Stored data
Start of Block

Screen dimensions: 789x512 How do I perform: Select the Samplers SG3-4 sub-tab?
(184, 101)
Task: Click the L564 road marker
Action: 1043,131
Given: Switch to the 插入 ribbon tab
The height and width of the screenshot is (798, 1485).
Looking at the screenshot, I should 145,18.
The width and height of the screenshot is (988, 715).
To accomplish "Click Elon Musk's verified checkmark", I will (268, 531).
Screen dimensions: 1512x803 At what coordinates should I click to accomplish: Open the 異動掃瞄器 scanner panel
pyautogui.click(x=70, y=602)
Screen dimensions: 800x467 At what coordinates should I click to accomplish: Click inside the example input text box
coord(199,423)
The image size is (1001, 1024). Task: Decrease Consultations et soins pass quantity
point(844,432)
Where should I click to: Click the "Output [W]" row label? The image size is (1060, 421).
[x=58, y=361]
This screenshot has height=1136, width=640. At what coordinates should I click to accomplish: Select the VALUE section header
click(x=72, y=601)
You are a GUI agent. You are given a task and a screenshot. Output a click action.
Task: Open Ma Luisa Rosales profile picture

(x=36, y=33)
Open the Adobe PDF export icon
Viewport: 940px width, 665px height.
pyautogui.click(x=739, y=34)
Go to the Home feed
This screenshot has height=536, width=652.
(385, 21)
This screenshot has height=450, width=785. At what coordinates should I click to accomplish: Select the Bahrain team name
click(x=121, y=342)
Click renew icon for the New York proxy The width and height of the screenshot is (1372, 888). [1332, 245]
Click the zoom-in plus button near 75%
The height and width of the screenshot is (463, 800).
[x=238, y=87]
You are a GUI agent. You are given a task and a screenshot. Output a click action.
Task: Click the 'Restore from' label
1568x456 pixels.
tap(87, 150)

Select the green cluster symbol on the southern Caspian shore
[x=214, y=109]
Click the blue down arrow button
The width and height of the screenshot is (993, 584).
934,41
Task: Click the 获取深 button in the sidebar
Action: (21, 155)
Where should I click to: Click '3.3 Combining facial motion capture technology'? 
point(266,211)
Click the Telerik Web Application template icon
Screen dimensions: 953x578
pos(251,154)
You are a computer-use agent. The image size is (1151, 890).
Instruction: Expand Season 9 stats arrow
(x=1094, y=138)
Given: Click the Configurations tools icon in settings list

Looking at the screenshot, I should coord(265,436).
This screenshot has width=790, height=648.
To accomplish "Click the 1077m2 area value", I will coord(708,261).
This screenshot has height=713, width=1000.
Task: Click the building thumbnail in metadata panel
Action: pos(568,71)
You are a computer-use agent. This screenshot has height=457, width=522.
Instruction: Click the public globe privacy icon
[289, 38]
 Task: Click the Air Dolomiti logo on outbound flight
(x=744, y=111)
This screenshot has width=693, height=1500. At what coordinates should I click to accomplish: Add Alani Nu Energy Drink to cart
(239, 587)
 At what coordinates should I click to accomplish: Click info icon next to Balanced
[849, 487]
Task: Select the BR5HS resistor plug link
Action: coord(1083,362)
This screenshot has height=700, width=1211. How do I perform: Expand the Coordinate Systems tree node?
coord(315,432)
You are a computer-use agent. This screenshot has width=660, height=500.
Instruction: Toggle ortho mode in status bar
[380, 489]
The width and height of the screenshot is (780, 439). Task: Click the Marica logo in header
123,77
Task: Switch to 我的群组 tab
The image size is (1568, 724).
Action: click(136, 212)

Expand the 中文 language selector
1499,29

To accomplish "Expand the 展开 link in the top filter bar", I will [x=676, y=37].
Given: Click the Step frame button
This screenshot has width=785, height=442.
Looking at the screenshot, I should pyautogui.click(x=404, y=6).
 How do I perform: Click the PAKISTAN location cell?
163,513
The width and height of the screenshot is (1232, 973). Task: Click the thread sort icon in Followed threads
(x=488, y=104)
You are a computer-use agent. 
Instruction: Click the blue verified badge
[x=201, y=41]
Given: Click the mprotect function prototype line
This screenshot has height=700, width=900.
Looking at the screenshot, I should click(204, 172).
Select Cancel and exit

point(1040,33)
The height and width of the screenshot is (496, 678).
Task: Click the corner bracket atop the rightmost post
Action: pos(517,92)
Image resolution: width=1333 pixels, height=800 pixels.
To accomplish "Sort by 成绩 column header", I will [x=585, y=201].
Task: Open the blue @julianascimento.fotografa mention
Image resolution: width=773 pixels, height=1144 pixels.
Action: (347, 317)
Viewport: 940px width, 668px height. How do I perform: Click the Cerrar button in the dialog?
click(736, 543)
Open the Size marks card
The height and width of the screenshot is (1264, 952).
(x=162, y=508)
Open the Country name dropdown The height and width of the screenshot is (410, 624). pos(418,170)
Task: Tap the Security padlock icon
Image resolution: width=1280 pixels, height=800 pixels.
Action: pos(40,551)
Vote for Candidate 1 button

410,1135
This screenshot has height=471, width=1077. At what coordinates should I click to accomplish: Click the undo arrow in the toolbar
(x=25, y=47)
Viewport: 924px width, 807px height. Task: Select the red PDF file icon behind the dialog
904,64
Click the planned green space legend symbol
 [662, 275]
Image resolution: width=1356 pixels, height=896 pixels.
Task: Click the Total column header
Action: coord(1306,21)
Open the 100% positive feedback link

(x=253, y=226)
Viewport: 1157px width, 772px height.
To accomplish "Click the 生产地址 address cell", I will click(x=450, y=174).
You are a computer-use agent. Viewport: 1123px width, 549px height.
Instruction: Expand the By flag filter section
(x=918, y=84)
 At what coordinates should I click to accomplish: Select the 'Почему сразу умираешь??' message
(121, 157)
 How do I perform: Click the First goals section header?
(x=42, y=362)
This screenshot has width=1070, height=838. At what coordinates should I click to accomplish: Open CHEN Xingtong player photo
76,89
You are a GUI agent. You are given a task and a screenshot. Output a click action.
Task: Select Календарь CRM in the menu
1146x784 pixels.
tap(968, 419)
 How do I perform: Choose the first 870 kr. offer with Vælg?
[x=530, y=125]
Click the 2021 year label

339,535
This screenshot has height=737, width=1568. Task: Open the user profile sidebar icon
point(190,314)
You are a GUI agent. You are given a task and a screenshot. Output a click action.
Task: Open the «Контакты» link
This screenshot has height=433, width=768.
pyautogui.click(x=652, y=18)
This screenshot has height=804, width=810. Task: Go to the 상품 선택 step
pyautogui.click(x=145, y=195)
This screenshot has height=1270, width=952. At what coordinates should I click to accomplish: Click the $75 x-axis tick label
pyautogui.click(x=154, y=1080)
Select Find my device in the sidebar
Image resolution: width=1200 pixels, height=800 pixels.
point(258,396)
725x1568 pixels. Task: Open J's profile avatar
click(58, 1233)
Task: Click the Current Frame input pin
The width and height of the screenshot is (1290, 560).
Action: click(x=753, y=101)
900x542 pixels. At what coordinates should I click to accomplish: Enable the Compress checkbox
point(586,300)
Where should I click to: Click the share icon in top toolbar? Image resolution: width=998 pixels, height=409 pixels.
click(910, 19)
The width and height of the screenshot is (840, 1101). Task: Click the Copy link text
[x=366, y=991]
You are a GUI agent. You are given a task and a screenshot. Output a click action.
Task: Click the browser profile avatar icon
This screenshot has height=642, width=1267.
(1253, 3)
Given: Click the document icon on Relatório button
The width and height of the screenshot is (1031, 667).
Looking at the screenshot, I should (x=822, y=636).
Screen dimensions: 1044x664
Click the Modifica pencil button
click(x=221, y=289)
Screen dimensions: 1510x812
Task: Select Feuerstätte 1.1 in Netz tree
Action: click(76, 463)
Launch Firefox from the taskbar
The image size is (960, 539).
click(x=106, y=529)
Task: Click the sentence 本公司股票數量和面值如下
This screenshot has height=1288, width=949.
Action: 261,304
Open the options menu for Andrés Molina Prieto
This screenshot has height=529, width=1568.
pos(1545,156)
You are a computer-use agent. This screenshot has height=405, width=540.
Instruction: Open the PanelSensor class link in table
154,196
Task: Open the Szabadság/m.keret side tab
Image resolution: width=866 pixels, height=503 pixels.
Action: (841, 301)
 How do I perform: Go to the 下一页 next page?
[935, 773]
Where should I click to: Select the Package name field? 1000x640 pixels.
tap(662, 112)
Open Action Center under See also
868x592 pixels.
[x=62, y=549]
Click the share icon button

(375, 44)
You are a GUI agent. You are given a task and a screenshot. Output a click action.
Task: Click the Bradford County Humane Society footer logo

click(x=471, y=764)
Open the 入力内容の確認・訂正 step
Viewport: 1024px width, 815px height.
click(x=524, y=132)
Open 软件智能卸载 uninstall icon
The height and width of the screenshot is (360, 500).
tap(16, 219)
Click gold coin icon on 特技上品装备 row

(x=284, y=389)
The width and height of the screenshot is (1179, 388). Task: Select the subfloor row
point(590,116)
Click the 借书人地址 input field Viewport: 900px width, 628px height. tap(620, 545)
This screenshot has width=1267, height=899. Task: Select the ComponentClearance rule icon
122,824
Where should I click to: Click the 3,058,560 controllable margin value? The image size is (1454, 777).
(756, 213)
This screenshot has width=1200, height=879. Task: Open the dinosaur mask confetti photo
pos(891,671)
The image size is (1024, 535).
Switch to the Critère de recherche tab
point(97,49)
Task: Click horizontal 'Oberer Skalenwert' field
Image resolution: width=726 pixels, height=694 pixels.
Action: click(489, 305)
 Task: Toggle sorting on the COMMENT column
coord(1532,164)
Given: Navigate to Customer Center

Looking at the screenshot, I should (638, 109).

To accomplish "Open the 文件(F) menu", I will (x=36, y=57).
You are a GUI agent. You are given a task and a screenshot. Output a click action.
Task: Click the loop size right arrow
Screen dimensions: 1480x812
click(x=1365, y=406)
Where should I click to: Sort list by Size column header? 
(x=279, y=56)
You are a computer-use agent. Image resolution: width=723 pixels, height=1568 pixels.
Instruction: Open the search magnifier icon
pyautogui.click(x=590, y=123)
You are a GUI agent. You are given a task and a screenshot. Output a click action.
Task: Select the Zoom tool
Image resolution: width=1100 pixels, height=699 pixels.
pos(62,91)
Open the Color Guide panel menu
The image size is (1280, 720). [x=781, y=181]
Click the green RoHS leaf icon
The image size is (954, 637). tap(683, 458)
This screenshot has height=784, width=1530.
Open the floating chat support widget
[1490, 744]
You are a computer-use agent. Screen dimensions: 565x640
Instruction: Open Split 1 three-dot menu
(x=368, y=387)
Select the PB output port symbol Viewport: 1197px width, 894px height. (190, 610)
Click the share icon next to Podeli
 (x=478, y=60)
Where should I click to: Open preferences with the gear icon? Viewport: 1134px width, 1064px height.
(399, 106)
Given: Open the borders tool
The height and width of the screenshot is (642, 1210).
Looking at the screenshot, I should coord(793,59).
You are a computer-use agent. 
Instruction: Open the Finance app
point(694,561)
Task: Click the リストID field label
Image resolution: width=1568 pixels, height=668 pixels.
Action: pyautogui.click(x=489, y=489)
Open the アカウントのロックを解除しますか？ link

End of Block

What the task requires
From the first line of the data above through the line containing "Click the zoom-in plus button near 75%", repeat each line exactly, and add nothing.

Reply to the exercise
Screen dimensions: 789x512 How do I perform: Select the Samplers SG3-4 sub-tab?
(184, 101)
Task: Click the L564 road marker
Action: 1043,131
Given: Switch to the 插入 ribbon tab
The height and width of the screenshot is (798, 1485).
Looking at the screenshot, I should 145,18.
The width and height of the screenshot is (988, 715).
To accomplish "Click Elon Musk's verified checkmark", I will (268, 531).
Screen dimensions: 1512x803 At what coordinates should I click to accomplish: Open the 異動掃瞄器 scanner panel
pyautogui.click(x=70, y=602)
Screen dimensions: 800x467 At what coordinates should I click to accomplish: Click inside the example input text box
coord(199,423)
The image size is (1001, 1024). Task: Decrease Consultations et soins pass quantity
point(844,432)
Where should I click to: Click the "Output [W]" row label? The image size is (1060, 421).
[x=58, y=361]
This screenshot has height=1136, width=640. At what coordinates should I click to accomplish: Select the VALUE section header
click(x=72, y=601)
You are a GUI agent. You are given a task and a screenshot. Output a click action.
Task: Open Ma Luisa Rosales profile picture

(x=36, y=33)
Open the Adobe PDF export icon
Viewport: 940px width, 665px height.
pyautogui.click(x=739, y=34)
Go to the Home feed
This screenshot has height=536, width=652.
(385, 21)
This screenshot has height=450, width=785. At what coordinates should I click to accomplish: Select the Bahrain team name
click(x=121, y=342)
Click renew icon for the New York proxy The width and height of the screenshot is (1372, 888). [1332, 245]
Click the zoom-in plus button near 75%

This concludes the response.